[Records excerpted from a collection]
__________________________________________________

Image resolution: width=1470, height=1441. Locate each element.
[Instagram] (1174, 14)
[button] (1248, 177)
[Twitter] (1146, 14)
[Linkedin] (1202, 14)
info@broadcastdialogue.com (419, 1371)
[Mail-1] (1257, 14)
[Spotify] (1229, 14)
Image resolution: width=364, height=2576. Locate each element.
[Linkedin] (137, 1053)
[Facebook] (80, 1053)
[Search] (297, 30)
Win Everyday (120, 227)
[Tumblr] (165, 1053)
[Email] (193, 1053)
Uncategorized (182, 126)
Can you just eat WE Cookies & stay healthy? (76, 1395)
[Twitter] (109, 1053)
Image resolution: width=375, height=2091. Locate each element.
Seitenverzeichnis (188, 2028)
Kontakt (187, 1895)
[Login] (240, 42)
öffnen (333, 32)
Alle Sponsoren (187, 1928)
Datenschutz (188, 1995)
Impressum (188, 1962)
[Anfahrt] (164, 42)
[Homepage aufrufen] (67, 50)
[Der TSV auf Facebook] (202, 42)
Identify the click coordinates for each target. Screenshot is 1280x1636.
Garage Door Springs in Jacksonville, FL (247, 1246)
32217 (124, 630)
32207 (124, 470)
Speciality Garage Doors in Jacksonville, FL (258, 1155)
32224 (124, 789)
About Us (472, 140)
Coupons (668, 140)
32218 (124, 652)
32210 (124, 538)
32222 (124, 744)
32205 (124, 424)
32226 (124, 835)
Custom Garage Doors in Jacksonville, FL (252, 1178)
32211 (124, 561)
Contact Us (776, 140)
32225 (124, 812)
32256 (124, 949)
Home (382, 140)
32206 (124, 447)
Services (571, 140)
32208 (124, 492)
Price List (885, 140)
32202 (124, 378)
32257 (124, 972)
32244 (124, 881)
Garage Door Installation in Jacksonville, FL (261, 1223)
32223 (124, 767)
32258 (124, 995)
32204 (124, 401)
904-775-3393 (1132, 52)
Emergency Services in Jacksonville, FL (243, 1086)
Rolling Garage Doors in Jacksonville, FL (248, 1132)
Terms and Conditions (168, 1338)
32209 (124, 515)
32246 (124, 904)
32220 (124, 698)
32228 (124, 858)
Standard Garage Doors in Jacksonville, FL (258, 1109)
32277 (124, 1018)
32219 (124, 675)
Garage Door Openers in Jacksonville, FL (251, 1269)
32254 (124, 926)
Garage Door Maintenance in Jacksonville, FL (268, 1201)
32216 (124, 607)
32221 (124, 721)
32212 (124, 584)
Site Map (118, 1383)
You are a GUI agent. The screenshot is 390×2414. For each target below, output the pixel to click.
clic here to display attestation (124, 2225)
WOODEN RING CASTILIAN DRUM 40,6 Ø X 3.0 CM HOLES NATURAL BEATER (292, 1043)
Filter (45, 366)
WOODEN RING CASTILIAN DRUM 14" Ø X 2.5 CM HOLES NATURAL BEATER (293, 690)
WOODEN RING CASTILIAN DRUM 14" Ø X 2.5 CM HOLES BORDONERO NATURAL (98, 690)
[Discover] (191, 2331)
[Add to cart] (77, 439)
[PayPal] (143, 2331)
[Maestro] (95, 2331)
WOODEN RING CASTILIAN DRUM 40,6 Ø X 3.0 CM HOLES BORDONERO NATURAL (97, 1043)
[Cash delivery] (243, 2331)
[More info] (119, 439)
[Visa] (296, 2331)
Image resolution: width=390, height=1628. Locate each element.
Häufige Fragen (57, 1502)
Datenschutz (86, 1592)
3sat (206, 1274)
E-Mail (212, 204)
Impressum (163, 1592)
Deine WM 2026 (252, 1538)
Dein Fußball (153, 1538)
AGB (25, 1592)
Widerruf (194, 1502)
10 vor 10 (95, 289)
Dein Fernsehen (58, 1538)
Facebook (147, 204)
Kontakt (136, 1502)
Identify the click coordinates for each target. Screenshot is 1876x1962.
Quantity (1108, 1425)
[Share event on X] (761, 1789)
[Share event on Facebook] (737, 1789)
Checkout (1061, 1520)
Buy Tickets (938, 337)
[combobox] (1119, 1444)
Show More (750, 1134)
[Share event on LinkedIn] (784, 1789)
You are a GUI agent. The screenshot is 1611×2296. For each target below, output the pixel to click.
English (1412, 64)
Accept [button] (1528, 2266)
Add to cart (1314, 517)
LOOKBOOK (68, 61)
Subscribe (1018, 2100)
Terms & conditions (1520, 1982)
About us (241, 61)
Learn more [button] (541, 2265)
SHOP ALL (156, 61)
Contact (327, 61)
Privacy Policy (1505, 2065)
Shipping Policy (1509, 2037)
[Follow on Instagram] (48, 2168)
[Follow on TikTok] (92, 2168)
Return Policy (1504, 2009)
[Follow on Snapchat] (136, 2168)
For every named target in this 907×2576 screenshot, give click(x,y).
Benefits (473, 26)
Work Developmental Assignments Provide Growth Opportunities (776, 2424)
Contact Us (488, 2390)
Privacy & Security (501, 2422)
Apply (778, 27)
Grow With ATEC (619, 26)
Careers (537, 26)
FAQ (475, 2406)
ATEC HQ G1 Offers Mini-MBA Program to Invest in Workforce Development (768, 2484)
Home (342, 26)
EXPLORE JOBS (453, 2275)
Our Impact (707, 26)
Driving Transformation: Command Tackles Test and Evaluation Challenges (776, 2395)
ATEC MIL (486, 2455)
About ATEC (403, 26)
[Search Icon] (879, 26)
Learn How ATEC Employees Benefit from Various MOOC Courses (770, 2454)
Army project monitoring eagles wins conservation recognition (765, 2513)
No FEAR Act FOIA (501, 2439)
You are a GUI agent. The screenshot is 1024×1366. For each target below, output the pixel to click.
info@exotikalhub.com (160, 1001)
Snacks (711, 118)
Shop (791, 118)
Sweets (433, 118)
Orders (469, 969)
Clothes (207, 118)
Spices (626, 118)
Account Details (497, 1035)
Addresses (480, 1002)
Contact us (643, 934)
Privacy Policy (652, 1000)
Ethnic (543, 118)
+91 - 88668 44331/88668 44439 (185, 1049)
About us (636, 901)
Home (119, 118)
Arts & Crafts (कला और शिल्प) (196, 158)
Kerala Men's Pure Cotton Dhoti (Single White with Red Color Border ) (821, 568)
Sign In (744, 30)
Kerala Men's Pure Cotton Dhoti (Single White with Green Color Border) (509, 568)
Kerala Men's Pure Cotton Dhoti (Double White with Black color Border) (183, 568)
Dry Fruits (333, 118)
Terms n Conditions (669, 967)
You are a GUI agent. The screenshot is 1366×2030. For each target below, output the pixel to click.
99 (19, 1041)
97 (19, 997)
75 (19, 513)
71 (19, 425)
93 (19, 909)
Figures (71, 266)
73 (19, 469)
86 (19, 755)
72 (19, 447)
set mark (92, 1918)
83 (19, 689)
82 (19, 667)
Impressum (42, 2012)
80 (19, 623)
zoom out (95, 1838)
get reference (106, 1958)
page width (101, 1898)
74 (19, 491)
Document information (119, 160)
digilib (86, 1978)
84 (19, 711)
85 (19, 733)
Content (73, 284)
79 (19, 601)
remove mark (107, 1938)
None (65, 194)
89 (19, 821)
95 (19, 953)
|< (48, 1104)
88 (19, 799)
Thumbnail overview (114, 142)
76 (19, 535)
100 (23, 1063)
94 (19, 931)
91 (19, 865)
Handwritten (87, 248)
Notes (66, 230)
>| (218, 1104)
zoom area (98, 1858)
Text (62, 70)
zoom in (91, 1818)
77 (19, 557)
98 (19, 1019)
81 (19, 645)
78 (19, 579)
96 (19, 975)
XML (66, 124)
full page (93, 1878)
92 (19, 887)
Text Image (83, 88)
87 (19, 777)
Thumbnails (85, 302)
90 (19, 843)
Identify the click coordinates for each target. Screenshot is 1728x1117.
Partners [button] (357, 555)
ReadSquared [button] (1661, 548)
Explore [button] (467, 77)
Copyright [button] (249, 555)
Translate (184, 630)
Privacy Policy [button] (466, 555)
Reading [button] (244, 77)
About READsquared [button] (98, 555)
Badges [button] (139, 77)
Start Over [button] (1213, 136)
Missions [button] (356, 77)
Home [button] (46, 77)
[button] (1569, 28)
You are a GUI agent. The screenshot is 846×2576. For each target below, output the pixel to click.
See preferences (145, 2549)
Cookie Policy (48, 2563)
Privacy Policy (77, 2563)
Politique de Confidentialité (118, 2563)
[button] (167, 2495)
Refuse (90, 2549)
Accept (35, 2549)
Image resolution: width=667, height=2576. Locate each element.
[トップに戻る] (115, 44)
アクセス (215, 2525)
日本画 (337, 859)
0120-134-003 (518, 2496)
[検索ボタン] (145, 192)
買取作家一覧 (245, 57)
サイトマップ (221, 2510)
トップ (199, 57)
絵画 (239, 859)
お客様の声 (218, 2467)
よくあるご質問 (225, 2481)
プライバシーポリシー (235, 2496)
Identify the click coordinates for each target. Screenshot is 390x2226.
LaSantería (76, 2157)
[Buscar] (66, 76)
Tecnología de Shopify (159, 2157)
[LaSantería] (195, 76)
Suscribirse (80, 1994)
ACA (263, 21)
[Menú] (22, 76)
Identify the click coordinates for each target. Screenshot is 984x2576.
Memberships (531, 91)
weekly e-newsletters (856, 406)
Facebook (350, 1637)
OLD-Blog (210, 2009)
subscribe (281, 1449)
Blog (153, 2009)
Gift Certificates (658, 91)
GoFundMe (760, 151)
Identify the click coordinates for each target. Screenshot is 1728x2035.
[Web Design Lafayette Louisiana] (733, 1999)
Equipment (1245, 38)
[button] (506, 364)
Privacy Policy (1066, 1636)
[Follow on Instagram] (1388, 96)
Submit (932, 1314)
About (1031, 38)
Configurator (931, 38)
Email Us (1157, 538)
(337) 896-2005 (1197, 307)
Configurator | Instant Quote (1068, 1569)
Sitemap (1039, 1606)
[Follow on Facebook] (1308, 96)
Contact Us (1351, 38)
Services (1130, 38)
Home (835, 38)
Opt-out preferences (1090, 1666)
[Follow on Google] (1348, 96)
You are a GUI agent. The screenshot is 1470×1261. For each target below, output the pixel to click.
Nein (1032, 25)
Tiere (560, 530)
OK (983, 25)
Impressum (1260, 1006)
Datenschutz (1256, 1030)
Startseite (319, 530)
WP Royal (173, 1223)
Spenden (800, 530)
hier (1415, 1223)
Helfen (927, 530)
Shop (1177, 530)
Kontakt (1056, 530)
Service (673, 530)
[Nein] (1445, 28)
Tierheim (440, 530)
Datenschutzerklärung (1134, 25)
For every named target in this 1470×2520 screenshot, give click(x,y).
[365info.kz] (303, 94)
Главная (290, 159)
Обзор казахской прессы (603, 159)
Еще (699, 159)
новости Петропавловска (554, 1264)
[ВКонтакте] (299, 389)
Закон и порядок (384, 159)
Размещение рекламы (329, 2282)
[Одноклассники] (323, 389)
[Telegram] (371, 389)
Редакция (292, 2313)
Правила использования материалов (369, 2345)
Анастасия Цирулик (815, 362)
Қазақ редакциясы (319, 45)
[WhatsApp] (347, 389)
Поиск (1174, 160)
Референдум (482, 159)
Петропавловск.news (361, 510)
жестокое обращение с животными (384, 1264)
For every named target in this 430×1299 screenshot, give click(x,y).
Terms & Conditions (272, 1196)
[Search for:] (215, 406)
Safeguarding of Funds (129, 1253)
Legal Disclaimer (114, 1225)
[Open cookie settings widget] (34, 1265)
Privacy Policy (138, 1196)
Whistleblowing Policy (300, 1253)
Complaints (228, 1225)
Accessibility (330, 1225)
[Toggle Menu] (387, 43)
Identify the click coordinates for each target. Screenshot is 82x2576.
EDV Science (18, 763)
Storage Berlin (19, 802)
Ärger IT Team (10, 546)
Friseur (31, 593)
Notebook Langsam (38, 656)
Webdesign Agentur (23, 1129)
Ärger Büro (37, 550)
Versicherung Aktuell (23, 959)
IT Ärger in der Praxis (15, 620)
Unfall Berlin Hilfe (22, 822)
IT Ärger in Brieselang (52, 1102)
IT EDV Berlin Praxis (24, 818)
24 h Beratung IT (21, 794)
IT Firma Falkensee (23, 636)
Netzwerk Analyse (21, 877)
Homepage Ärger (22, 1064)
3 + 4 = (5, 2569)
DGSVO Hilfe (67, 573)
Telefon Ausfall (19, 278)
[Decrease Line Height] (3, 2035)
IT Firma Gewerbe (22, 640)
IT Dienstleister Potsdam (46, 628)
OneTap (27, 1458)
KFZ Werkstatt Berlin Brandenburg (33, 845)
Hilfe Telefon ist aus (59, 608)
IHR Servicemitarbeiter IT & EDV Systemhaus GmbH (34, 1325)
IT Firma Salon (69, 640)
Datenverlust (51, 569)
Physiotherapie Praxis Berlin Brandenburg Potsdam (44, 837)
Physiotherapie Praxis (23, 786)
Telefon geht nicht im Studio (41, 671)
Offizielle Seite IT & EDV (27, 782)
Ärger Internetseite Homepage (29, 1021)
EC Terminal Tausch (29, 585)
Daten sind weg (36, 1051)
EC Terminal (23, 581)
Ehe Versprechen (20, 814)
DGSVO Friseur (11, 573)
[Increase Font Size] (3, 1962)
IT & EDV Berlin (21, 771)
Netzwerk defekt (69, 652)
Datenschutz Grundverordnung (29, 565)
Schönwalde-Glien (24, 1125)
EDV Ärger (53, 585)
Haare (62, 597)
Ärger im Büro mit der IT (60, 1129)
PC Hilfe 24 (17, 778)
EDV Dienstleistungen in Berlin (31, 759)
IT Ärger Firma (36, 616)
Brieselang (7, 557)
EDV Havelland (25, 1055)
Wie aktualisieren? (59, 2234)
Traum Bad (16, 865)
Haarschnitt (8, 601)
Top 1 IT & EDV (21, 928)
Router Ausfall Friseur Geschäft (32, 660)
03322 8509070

__________________________________________________

**INSTRUCTIONS FOR THE TASK:** For the string "WOODEN", filter the data and copy out each line where it occurs.

**TASK RESULT:**
WOODEN RING CASTILIAN DRUM 40,6 Ø X 3.0 CM HOLES NATURAL BEATER (292, 1043)
WOODEN RING CASTILIAN DRUM 14" Ø X 2.5 CM HOLES NATURAL BEATER (293, 690)
WOODEN RING CASTILIAN DRUM 14" Ø X 2.5 CM HOLES BORDONERO NATURAL (98, 690)
WOODEN RING CASTILIAN DRUM 40,6 Ø X 3.0 CM HOLES BORDONERO NATURAL (97, 1043)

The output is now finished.